Objective: To investigate whether primary progressive MS (PPMS), relapsing-remitting (RRMS), and secondary progressive (SPMS) cerebrospinal fluid (CSF) differentially affect remyelination after lysolecithin-induced demyelination.

Background: In PPMS disease progression from clinical onset is characteristic and is a result of a failure of remyelination, which is distinct from the features seen in RRMS and in early inflammatory SPMS. To further investigate these differences and to better understand the failure of remyelination in PPMS, we used the spontaneously and temporally predictable remyelinating model of lysolecithin-induced demyelination.

Design/Methods: Mice underwent a laminectomy at cervical level 5 (C5). 1μl of 1% lysolecithin was injected into the dorsal column. Five days post injection, 3μl CSF from untreated PPMS, RRMS, and SPMS patients was injected into the subarachnoid space at C5. Control mice were injected with saline or CSF obtained from healthy individuals. Motor deficits were assessed at 1, 3, and 7 days post CSF injection (DPI). Mice were perfused at 12DPI and pathology was assessed in the cervical region.

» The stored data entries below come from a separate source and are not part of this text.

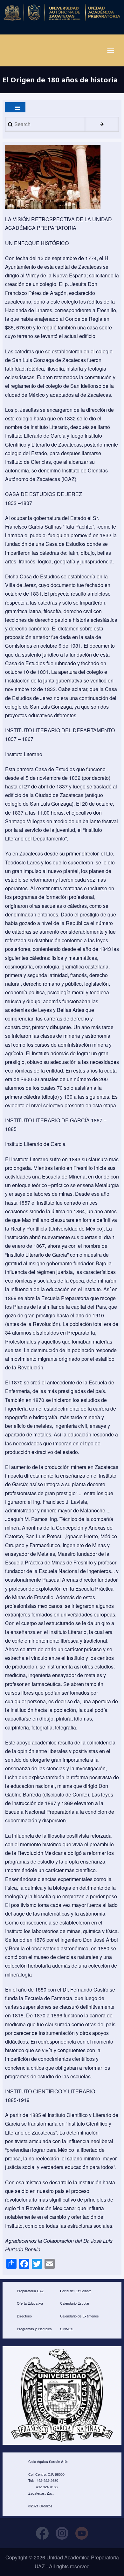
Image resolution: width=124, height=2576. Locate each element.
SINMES (66, 2328)
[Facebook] (42, 2533)
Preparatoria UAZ (30, 2290)
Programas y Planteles (34, 2328)
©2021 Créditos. (40, 2505)
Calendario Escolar (74, 2303)
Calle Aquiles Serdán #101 (48, 2461)
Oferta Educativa (30, 2303)
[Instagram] (62, 2533)
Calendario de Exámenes (79, 2315)
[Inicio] (62, 12)
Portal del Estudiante (76, 2290)
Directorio (24, 2315)
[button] (52, 177)
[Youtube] (82, 2533)
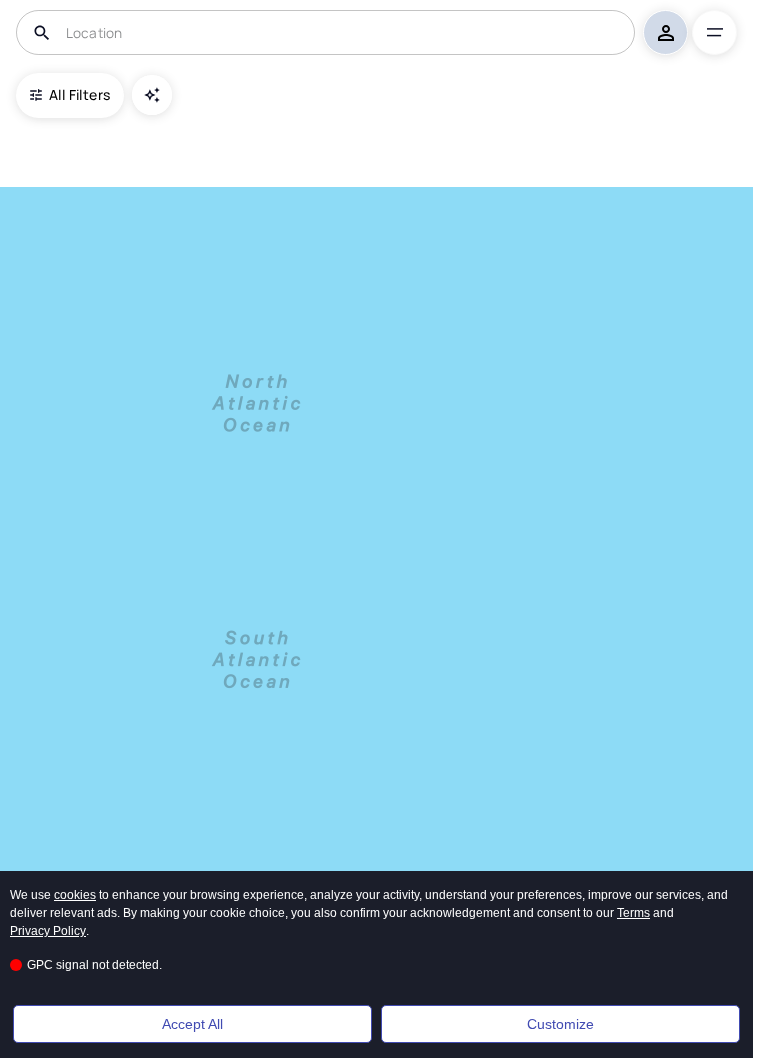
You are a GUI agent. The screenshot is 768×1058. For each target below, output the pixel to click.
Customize (560, 1024)
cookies (75, 895)
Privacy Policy (48, 931)
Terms (633, 913)
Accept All (192, 1024)
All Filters (79, 94)
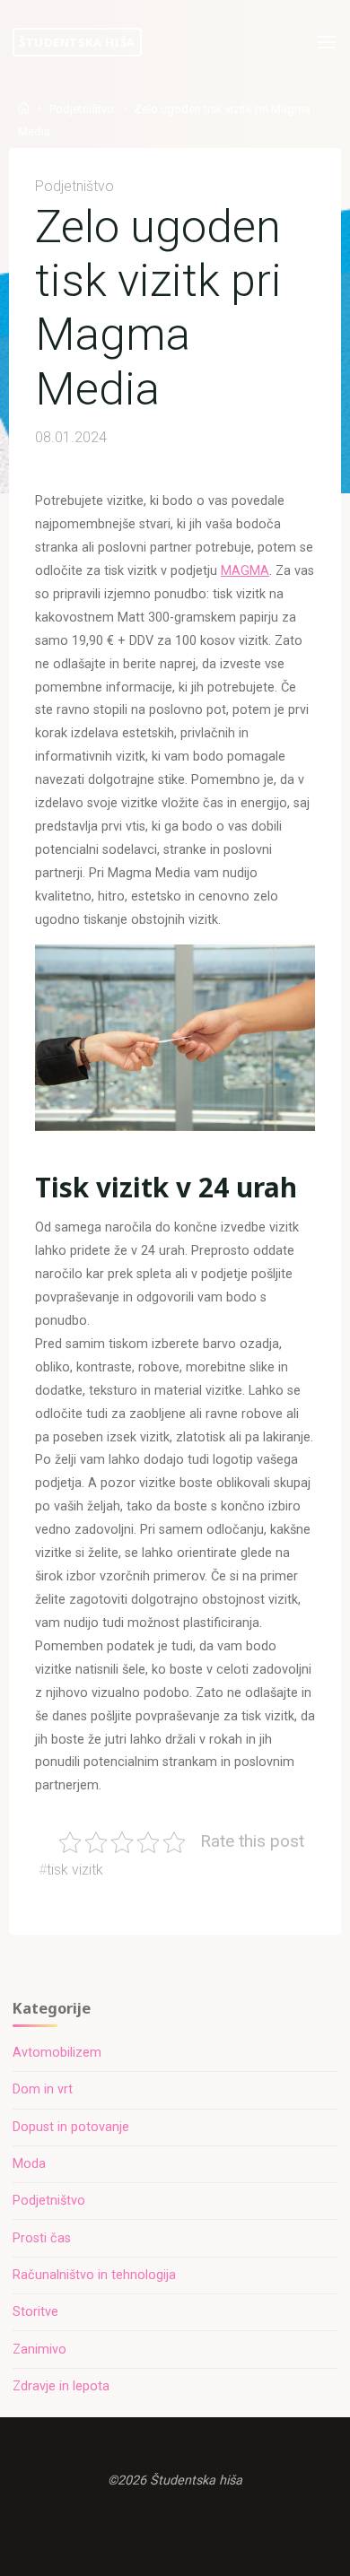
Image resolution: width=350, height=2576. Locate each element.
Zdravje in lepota (61, 2386)
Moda (29, 2163)
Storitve (35, 2311)
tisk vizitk (75, 1869)
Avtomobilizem (57, 2052)
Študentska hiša (77, 42)
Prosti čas (42, 2238)
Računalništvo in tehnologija (94, 2275)
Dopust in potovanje (71, 2127)
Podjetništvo (81, 109)
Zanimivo (39, 2349)
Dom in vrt (43, 2089)
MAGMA (245, 571)
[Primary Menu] (326, 42)
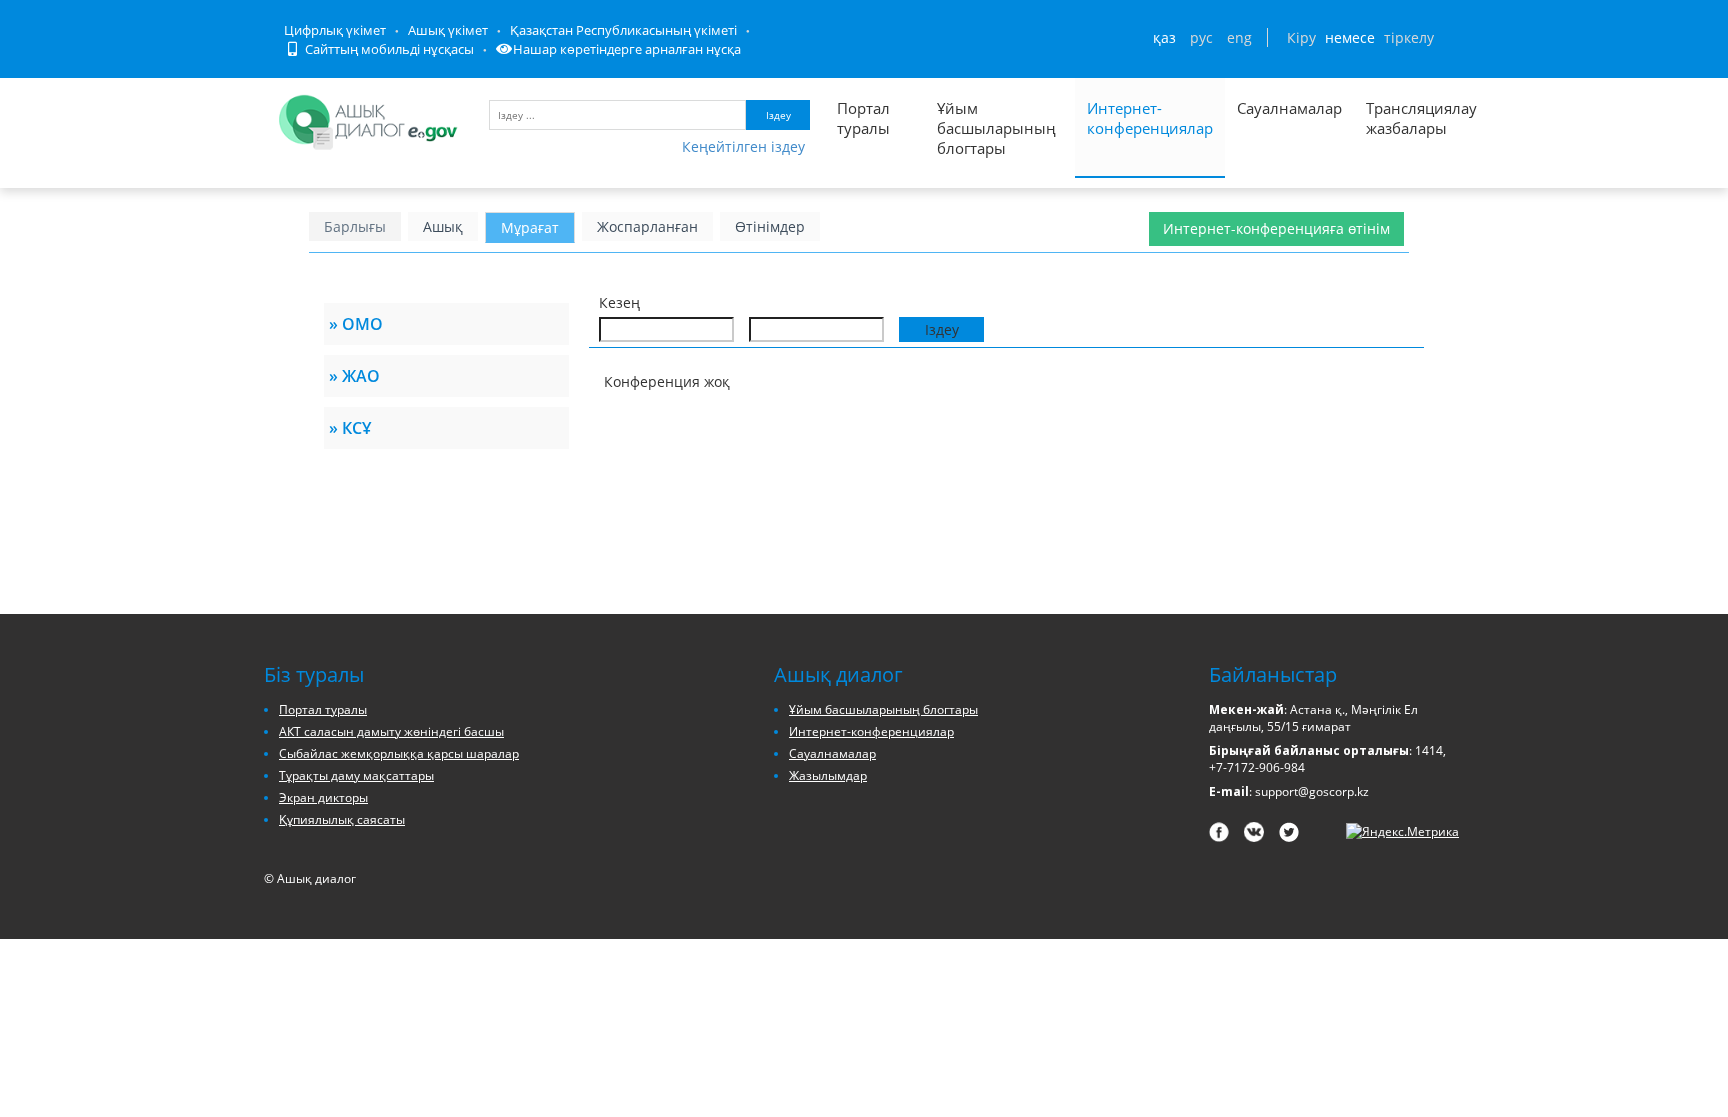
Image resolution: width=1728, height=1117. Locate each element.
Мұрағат (530, 227)
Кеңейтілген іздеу (743, 146)
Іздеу (778, 115)
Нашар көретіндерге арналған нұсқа (627, 49)
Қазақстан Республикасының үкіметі (623, 30)
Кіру (1301, 37)
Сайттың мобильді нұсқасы (388, 49)
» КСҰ (350, 428)
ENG (1239, 37)
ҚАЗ (1164, 37)
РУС (1201, 37)
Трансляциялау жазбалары (1400, 118)
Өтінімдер (770, 226)
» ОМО (356, 324)
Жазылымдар (828, 775)
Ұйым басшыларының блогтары (996, 128)
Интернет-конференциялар (1150, 118)
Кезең (619, 302)
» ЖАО (354, 376)
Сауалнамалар (1289, 108)
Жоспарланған (647, 226)
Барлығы (355, 226)
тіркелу (1409, 37)
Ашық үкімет (448, 30)
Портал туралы (863, 118)
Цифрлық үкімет (335, 30)
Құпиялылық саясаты (342, 819)
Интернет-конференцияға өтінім (1276, 228)
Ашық (443, 226)
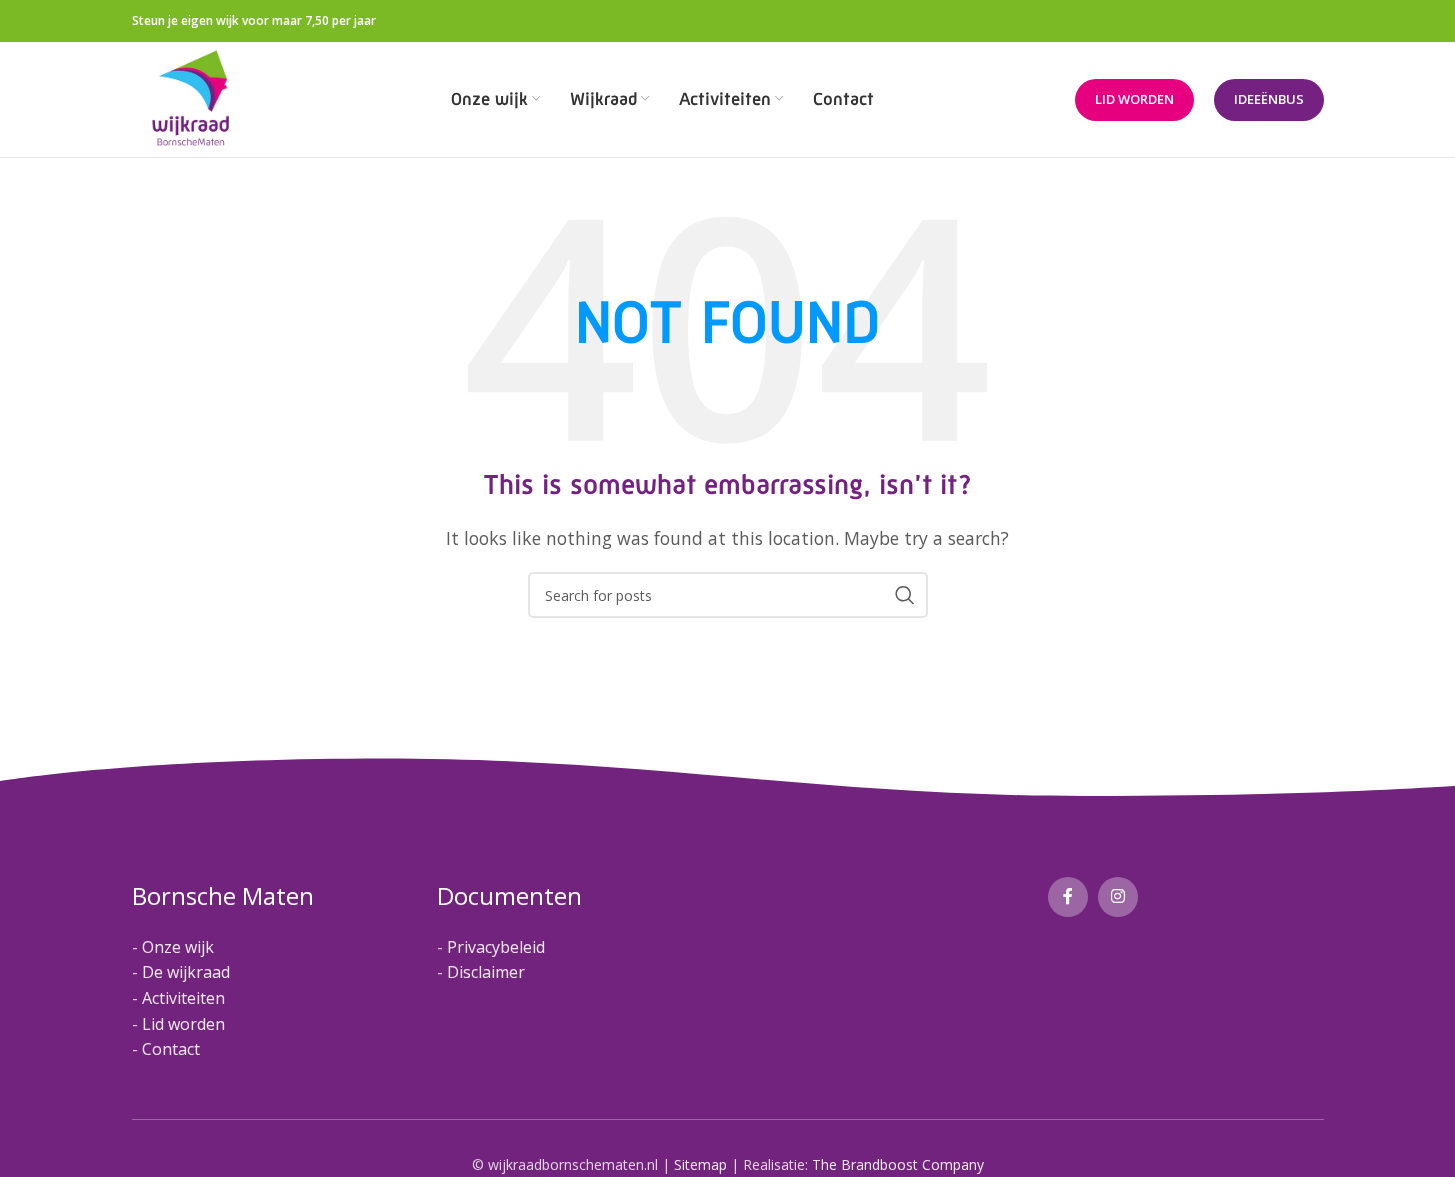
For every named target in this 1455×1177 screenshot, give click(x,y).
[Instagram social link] (1118, 897)
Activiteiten (183, 998)
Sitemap (700, 1164)
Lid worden (1134, 99)
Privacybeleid (496, 947)
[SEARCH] (905, 595)
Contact (171, 1049)
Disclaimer (486, 972)
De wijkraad (186, 972)
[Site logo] (191, 98)
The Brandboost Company (898, 1164)
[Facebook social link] (1068, 897)
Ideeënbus (1269, 99)
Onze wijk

Results: Only PPMS CSF-injected mice exhibited significantly impaired forelimb function and increased tail flaccidity compared to all other experimental groups. Luxol fast blue staining revealed a significantly greater extent of demyelination in PPMS CSF-injected mice as compared to controls, RRMS and SPMS CSF-injected mice. Immunostaining revealed significantly greater microglial activation (Iba1) and astrogliosis (GFAP) for PPMS CSFinjected mice as compared to RRMS and SPMS CSF-injected mice. No significant differences were found among groups for numbers of proliferating oligodendrocyte progenitor cells (NG2/Ki67) or mature oligodendrocytes (APC/Olig2).

Conclusions: Intrathecal delivery of PPMS CSF, but not RRMS or SPMS CSF at the site of a lysolecithin-induced lesion yielded larger lesions, greater microglial activation and reactive astrogliosis, as compared to controls. This suggests that as yet unidentified factors present in PPMS CSF, but not RRMS or SPMS CSF can impede remyelination.